After starting the year with a $3.5 million budget deficit in food services, the New Haven Board of Education is on track to end the year with a balanced Food Service account, Chief Operating Officer Will Clark announced at the School Board meeting last week.
With 46 cafeterias across the district, NHPS is responsible for serving a healthy breakfast and lunch to over 21,000 students each day. Over seventy percent of these students qualify for free or reduced lunch, and the federal government reimburses the district for meals provided to such students. Though the district gets some money from the government, balancing the food service account is challenging. Last year, the combination of high costs and reduced revenues in food service accounted for roughly 50 percent of the city’s entire education budget deficit. Clark and Food Services Director Gail Sharry have aimed to close the deficit this year by cutting expenses by five percent and by increasing revenue by 3 percent. Clark said he is confident that through these efforts the district will end the year with a balanced food service budget.
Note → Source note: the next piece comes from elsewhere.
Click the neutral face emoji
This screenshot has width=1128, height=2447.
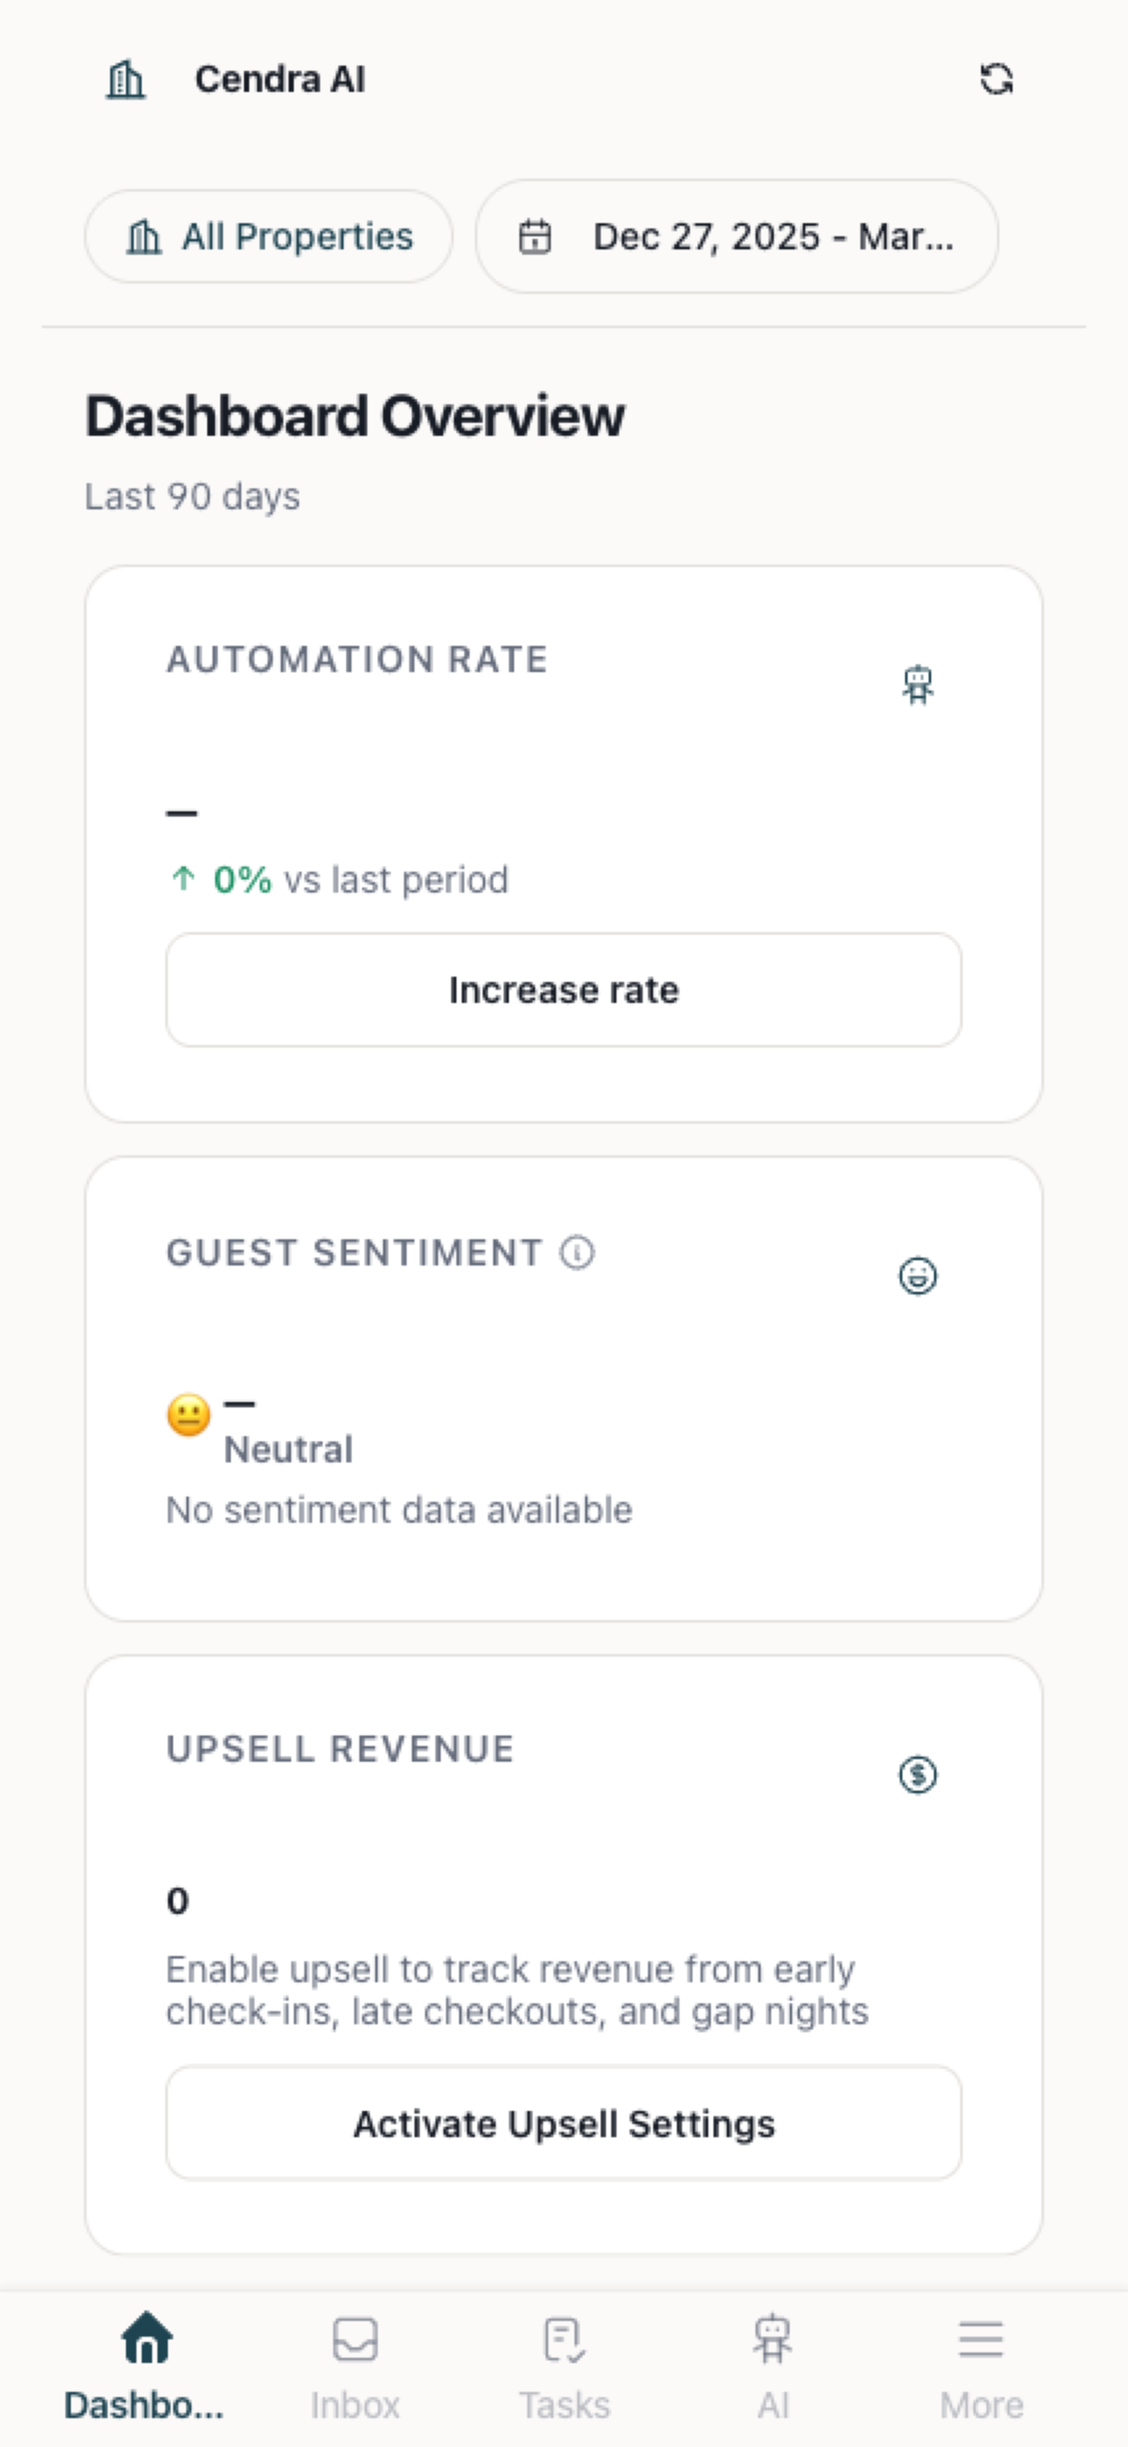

“We are trending ahead of both of those goals,” Clark said. “But we still have six months left, so we need to make sure we are continuing our efforts with fidelity.”
Clark said there were problems with balancing the food service budget even before last year and that the district invested in a point of sale system in 2009 to make the program more efficient. This technology system tracks inventory, reimbursements and the number of meals students eat each day to make sure the program is cost effective. He added that the Board recently negotiated a new union contract settlement that will help ensure that the amount of labor in food services matches the production needs.
Both Clark and Sharry said another challenge in food services is providing healthy meals at a low-cost.
In 2010, President Barack Obama signed the Healthy, Hunger-Free Kids Act which included new nutrition standards for meals served to students. These standards went into effect in 2012 and required schools receiving federal aid must serve students healthier meals that include whole grains, fruits and raw or cooked vegetables. The regulations also specify a minimum and maximum number of calories according to grade level, and they involve a gradual decrease in the salt content of foods by the 2022-’23 school year.
Meeting these stringent regulations raises expenses because healthy foods, such as fresh produce and whole grains, are typically more costly than other options, Sharry said. She added that the biggest challenge of her job is trying to find healthy and affordable foods that kids will like.
“I’m trying to put things out that the kids will at least try,” she said. “What I’ve learned is you have to try to get the kids to eat it three times before you decide if they like it or don’t like it.”
Sharry was appointed the new food service director last year and makes the breakfast and lunch menus for the entire district. She said that she creates the menus after getting the food from multiple vendors–including three bread companies and two produce companies.
Margaret Mead, research associate at the Yale Rudd Center, said districts across the country struggle to feed children healthy meals in a low budget and that NHPS has been relatively successful at providing healthy meals.
“For many kids, this is the only healthy meal that they have the opportunity to eat,” she said. “Figuring out a menu to serve as many kids as they do everyday all school year long is a tough job.”
NHPS produces and serves over 17,000 meals per day.